Rabu, 20 Juli 2011

Kesetiaan

 


 

          Maya melambai ke arah teman-temannya yang masih sibuk berbenah setelah latihan dengan riang. “Aku duluan teman-teman..!!”
          Lambaian gadis itu dibalas dengan gembira. “Sampai besok, Maya!”
          Begitu gadis itu menghilang di balik pintu, Saya menoleh kepada teman-temannya. “Meski sudah terkenal, dia tetap ramah dan rendah hati, ya.”
          “Iya, “angguk yang lain. “Bahkah menjadi tunangan Masumi Hayami pun tidak lantas membuatnya mengandalkan tunangannya untuk mendapatkan peran. Ingat audisi kemarin? Dia jungkir balik latihan agar dapat peran itu. Aku melihat sendiri, aktingnya memang luar biasa, jadi pantas mendapatkan peran tersebut.”
          “Aku suka gadis itu,” angguk seorang pemuda. “Sayang, sebentar lagi dia menikah.

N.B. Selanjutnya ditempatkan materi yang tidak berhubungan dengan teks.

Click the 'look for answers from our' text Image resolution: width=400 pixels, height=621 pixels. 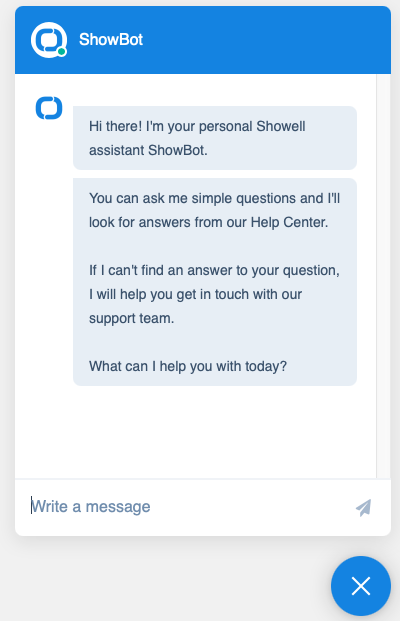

Heh, padahal umurnya masih muda, tapi berani memutuskan untuk menikah.”
          “Kalau calon suamiku Masumi Hayami, akupun tidak keberatan.” Kekeh gadis berbaju biru ditimpali yang lainnya.
          Sementara yang dibicarakan nampak sedang berjalan menyusuri trotoar menuju halte bis. Sudah lama ia tidak merasakan asyiknya naik bis umum, karena jika tidak di jemput Masumi, seringnya sopir khusus yang disediakan Masumi sedia mengantarnya kemanapun dia ingin pergi. Namun hari ini, Pak Kiyoshi sakit, dan Masumi sedang rapat di kantornya. Dengan tegas Maya menolak dikirim sopir baru saat Masumi meneleponnya tadi.

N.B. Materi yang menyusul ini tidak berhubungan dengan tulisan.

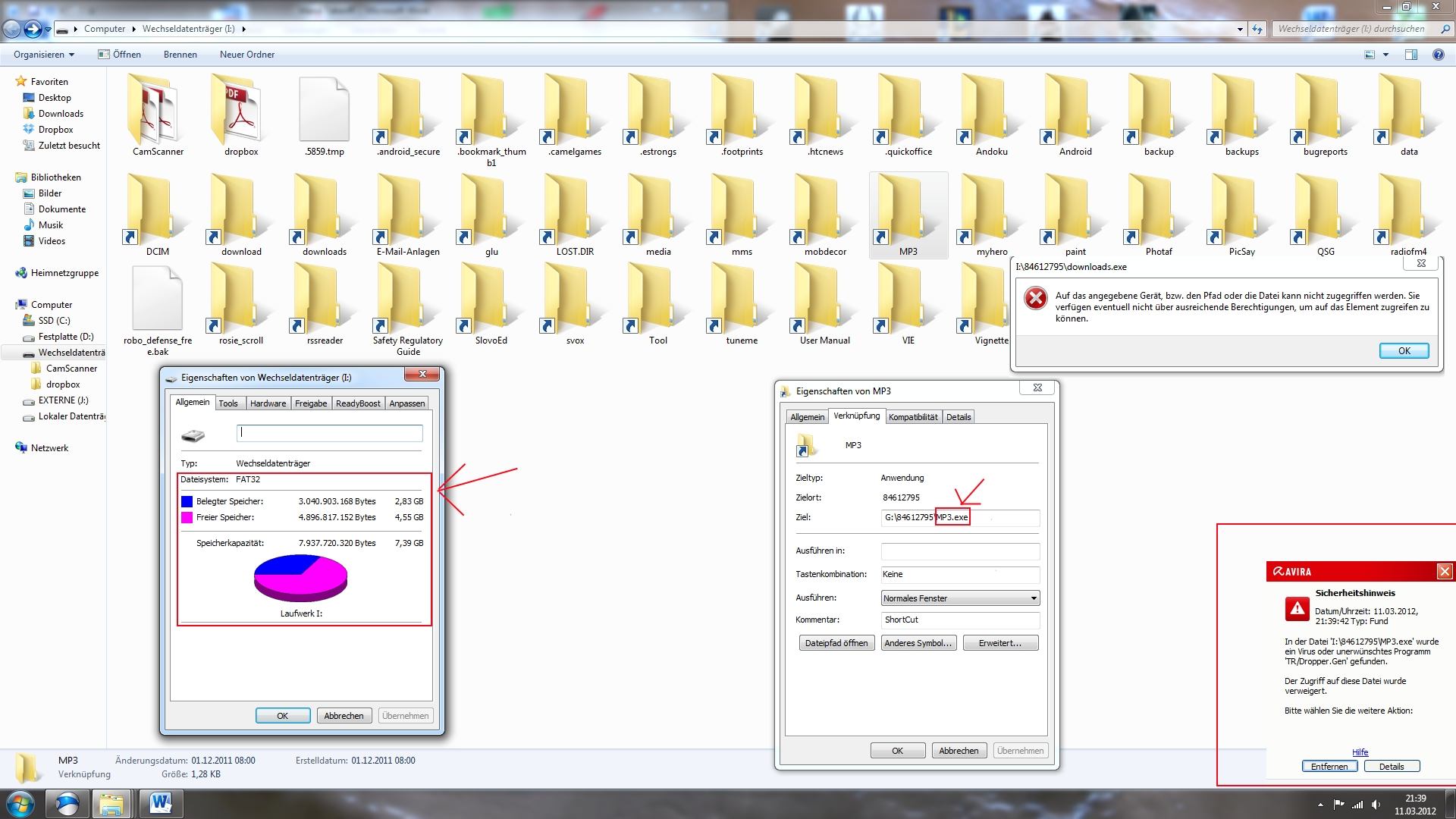The height and width of the screenshot is (819, 1456).
Task: Click the help question mark icon
Action: tap(1439, 55)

          “Aku bisa naik taksi.” Ujarnya saat Masumi sedikit memaksa. Akhirnya laki-laki itu mengalah. “Hati-hati” pesannya.
          Maya tersenyum mengingat nada suara Masumi yang sedikit kesal.  Dengan santai ia menunggu di halte bis. Beberapa orang terdengar berbisik-bisik di sebelahnya.

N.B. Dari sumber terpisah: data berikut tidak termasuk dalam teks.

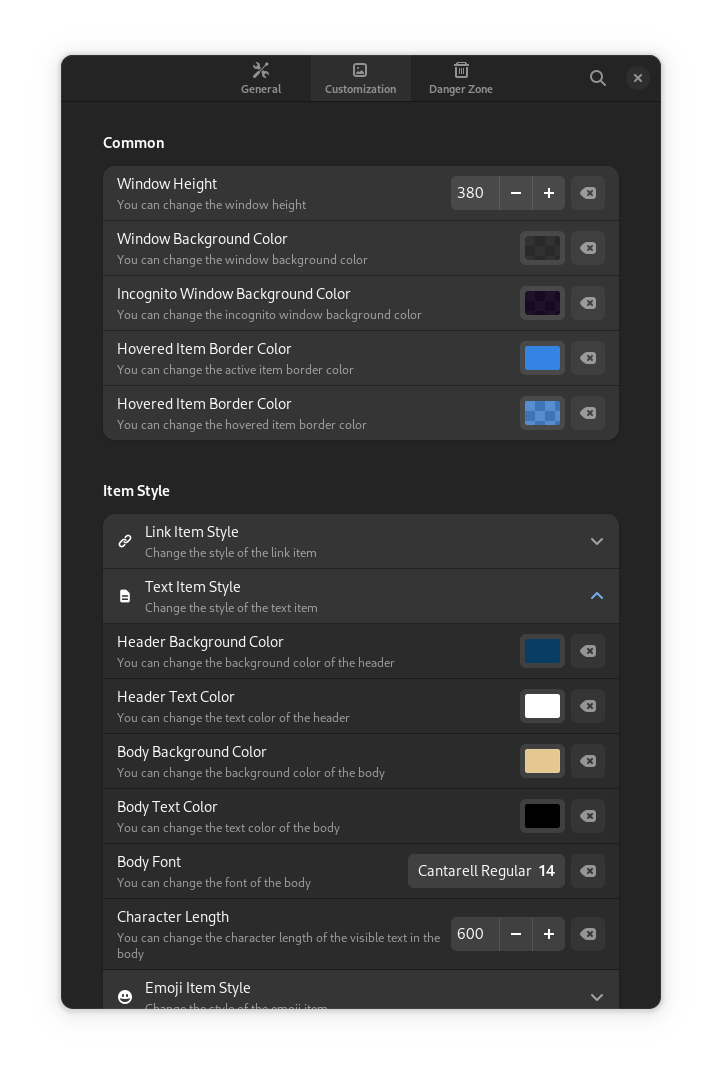Collapse the Text Item Style section
Screen dimensions: 722x1076
[596, 596]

          “Dia Maya Kitajima, kan?”
          “Mirip sih, tapi mana mungkin dia naik bis. Lagi pula, dandananya terlalu sederhana untuk ukuran artis. Dia kan artis terkenal.”
          Maya hanya tersenyum, tanpa mencoba untuk menegaskan siapa dirinya. Saat bis datang, ia pun naik dan memilih untuk duduk di belakang. Suasana Tokyo malam hari memang luar biasa. Maya menikmati pemandangan pertokoan yang dilewatinya sampai sebuah suara menyapanya. “Boleh saya duduk di sini?”
          Maya menoleh, sedikit terkejut pada awalnya, namun kemudian tersenyum melihat siapa yang menyapanya.
          “Silahkan..”
          “Anda nampak senang sekali hari malam ini.”
          Maya mengangguk. “Ya.. saya senang karena akhirnya bisa menikmati lagi suasana kota dari balik jendela bus umum seperti ini.”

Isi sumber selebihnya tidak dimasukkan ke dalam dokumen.